La red amistosa y literaria de contornos políticos en que En plazo sitúa a Zúñiga parece de firmes hilos y bien definida, pero requiere deslindes. Vayamos primero a lo privado, advirtiendo que no siempre resulta posible hacer un tajo completo con lo literario. Juan Eduardo Zúñiga no fue uno más en el «resistencialismo» cultural, dicho con el sustantivo de moda en la época. Desempeñó, como iremos viendo, un papel relevante en la aglutinación de la gente que formó el núcleo madrileño del realismo comprometido, antes de que Carlos Barral y José María Castellet aterrizaran en la capital para completar la escudería barcelonesa de la editorial Seix Barral y robarle fichajes a Rafael Vázquez Zamora, el comisionado de Josep Vergés en Madrid para alimentar las prensas de Destino.

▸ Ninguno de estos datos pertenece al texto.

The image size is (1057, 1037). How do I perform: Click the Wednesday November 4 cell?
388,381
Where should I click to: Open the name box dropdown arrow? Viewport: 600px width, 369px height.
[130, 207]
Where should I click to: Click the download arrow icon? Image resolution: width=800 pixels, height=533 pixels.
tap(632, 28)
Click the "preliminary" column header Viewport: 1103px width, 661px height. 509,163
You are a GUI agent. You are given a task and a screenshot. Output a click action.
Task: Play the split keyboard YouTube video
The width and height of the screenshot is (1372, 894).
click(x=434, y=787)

En las Memorias de un hombre perdido, Ferres cuenta que fue Zúñiga quien llevó al círculo de amigos al Partido Comunista y ha recordado, con ese desenfado simpático tan suyo, que en confianza le llamaban, por su entusiasmo activista, «el rojo de Moscú».

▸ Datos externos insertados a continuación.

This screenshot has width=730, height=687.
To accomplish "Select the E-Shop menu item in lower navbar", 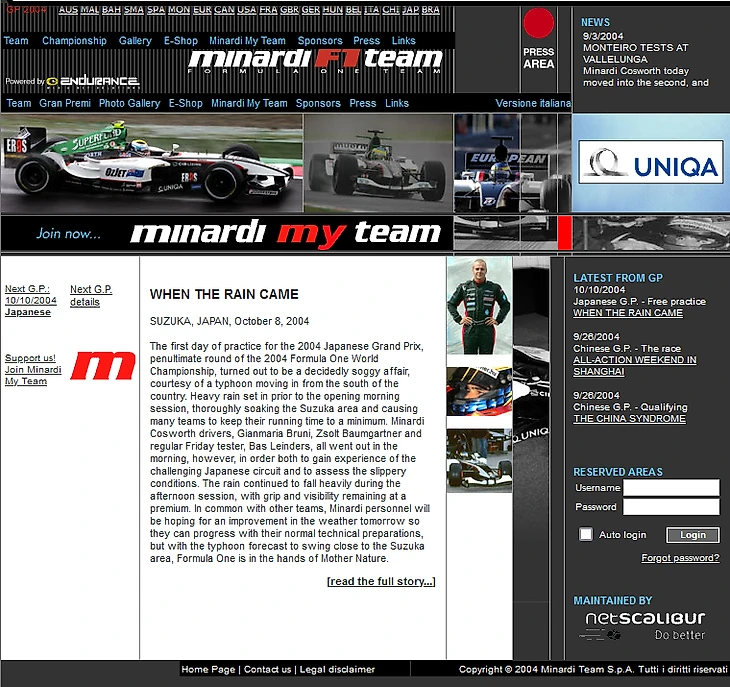I will tap(185, 103).
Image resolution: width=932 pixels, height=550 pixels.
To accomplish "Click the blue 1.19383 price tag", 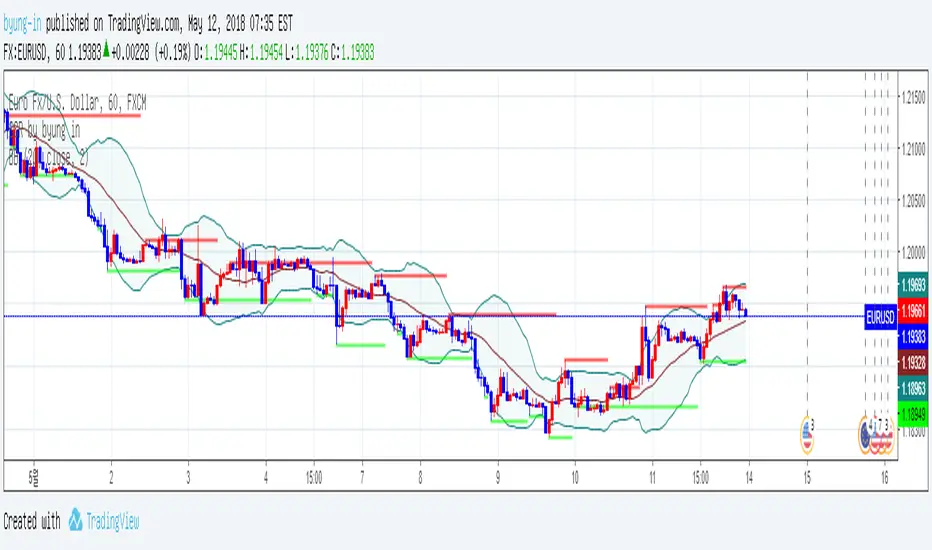I will [x=913, y=335].
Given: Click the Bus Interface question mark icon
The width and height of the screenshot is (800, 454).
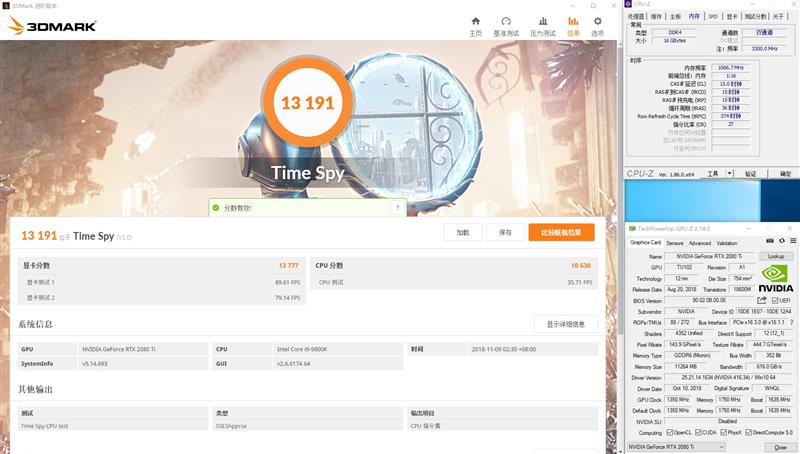Looking at the screenshot, I should point(793,324).
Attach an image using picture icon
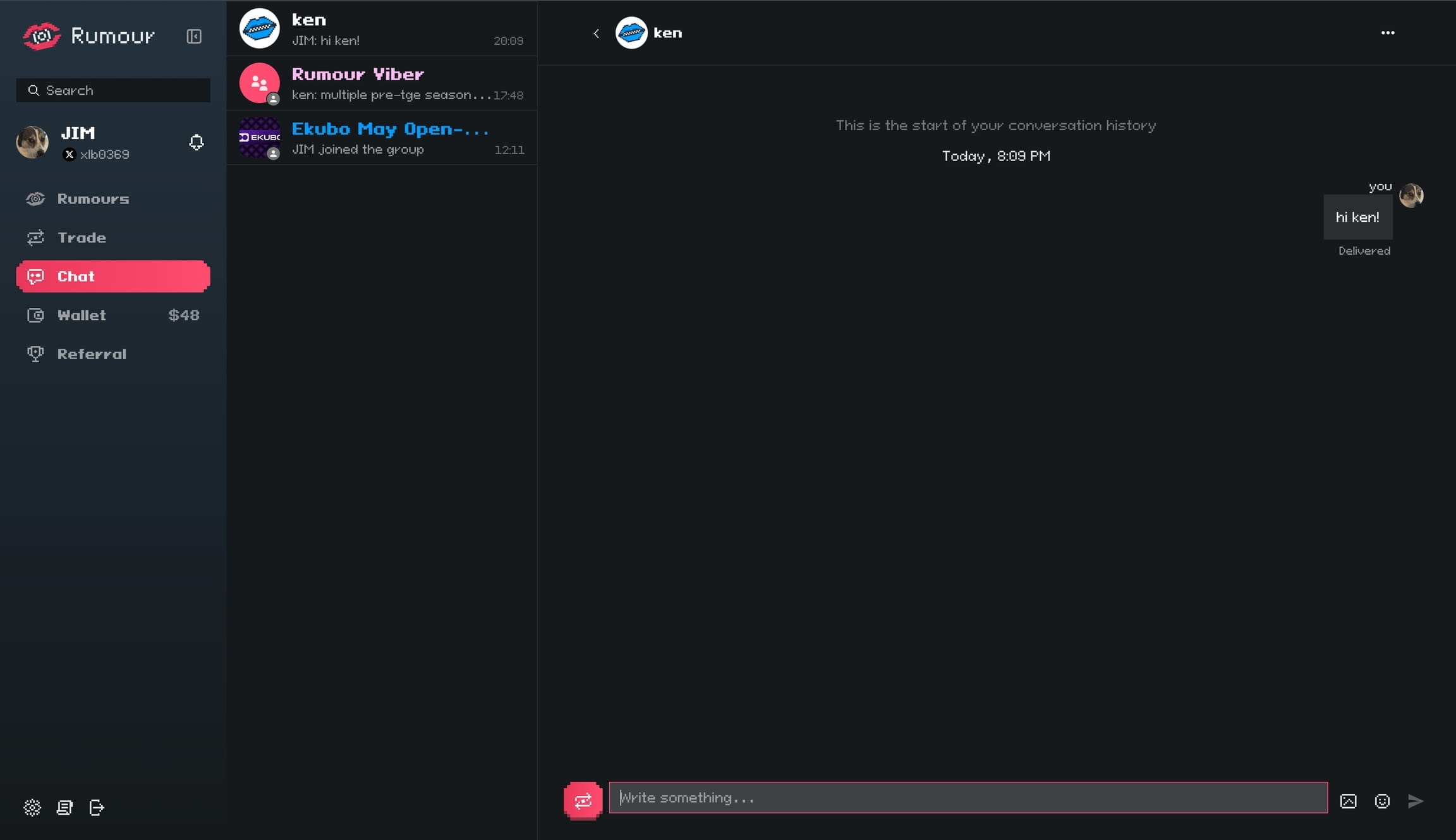The height and width of the screenshot is (840, 1456). tap(1348, 801)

El grupo amistoso de afiliación izquierdista recaló en la mencionada Acento Cultural, dirigida por el periodista Carlos Vélez, «un poeta falangista, al que en cierto momento yo creí recuperable», en puntualización de Gabriel Celaya muy reveladora de un contexto. En la publicación del sindicato estudiantil oficial sacaron textos casi todos los donantes de En plazo, Zúñiga, Ferres, López Salinas (estos dos dieron a conocer un libro de viajes testimonial escrito a cuatro manos), López Pacheco, Bernabéu, García Hortelano, Grosso, entre otros nombres significativos, o sea, la vanguardia comprometida de la promoción de los cincuenta (nacido en 1919, Zúñiga les sacaba a sus amigos una decena de años, pero las relaciones personales, las inquietudes literarias y la actitud política aconsejan inscribirlo en la generación del medio siglo). A diferencia de la camarilla ligada con Acento, sus coetáneos neorrealistas Rafael Sánchez Ferlosio, Carmen Martín Gaite o Jesús Fernández Santos, con quienes apenas tenían trato, disfrutaron de casa propia en la nada combativa y en puridad literaria Revista Española.

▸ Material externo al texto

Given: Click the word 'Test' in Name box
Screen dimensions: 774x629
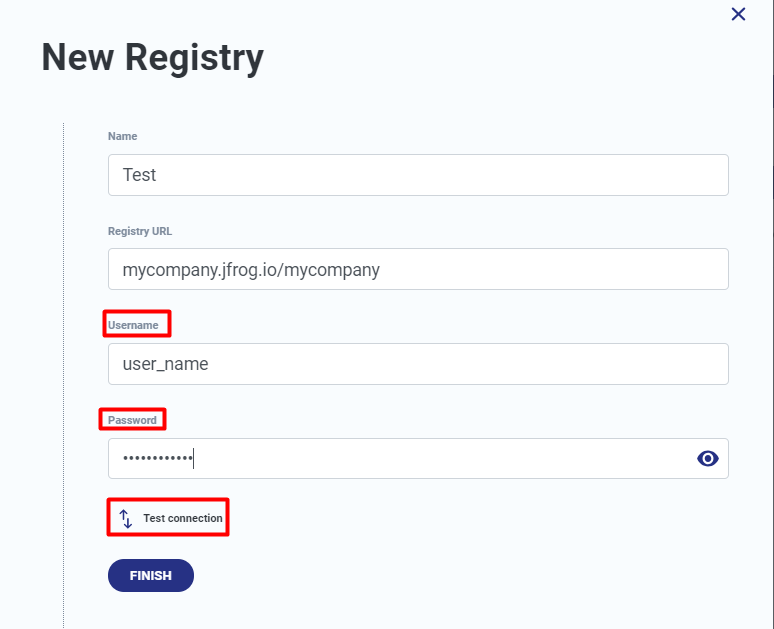Looking at the screenshot, I should [x=139, y=175].
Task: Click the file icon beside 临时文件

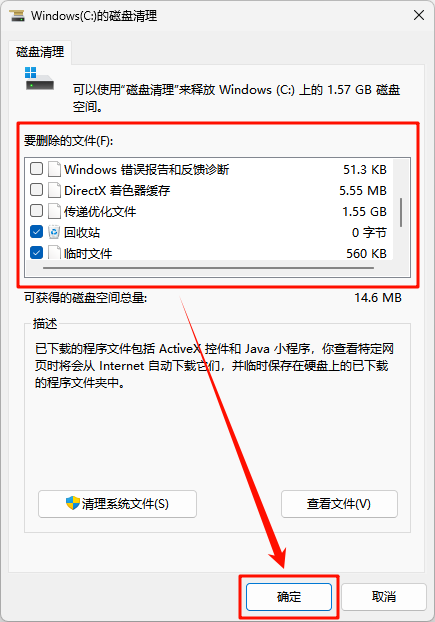Action: [54, 253]
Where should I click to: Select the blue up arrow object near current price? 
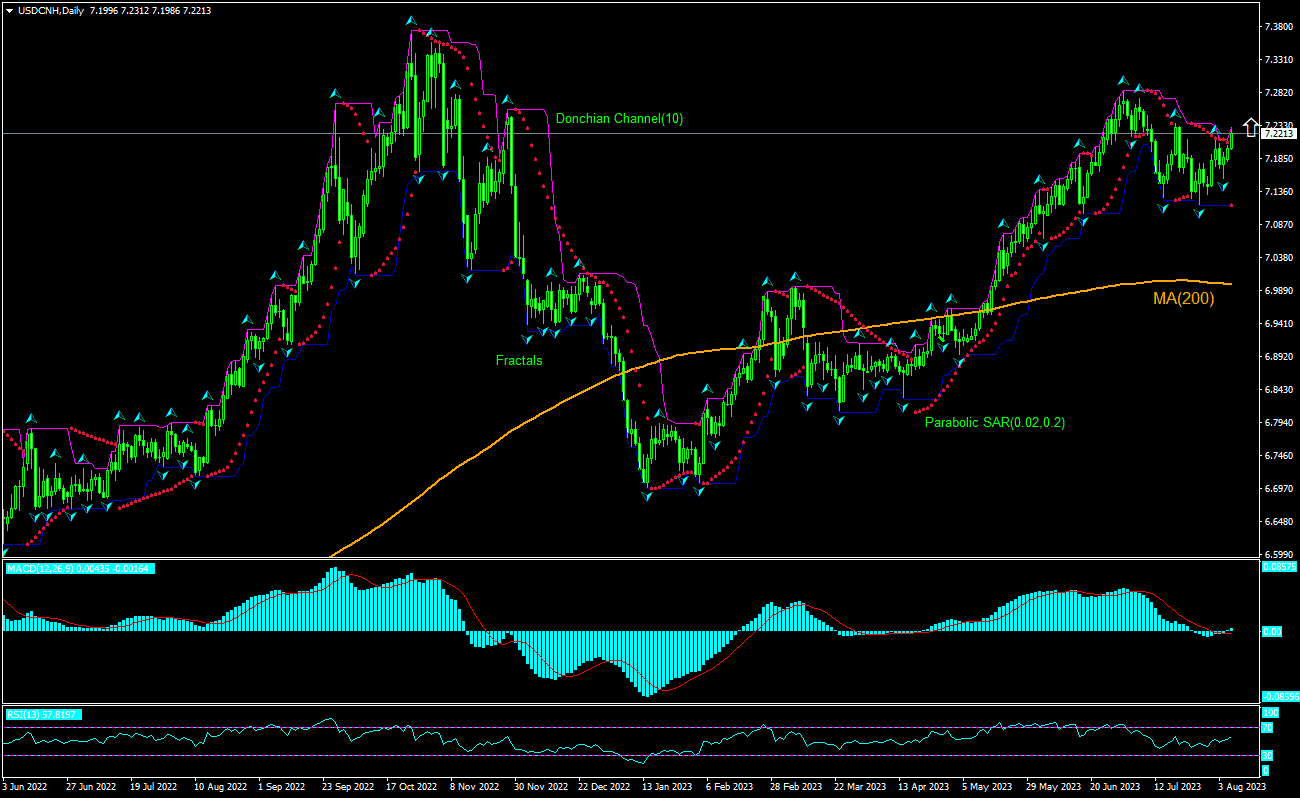pyautogui.click(x=1251, y=126)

La política marcaba afinidades electivas artísticas. Lo corroboran otros datos más. Zúñiga acudió a la alternativa española prevista para quienes no pudieran estar en el homenaje antifranquista a Machado organizado en Collioure el 22 de febrero de 1959. Fue en tren a Segovia con un grupo de amigos, cuyos nombres no recuerda. Seguro, pues también se halló en la ciudad castellana, que entre los viajeros iba Antonio Ferres. La concurrencia al acto, tolerado a regañadientes por las autoridades, fue muy nutrida y estuvo marcada por la desafección política, muy plural porque coincidieron desde el militante comunista Gabriel Celaya hasta el incansable disidente, y quizás promotor del encuentro, Dionisio Ridruejo.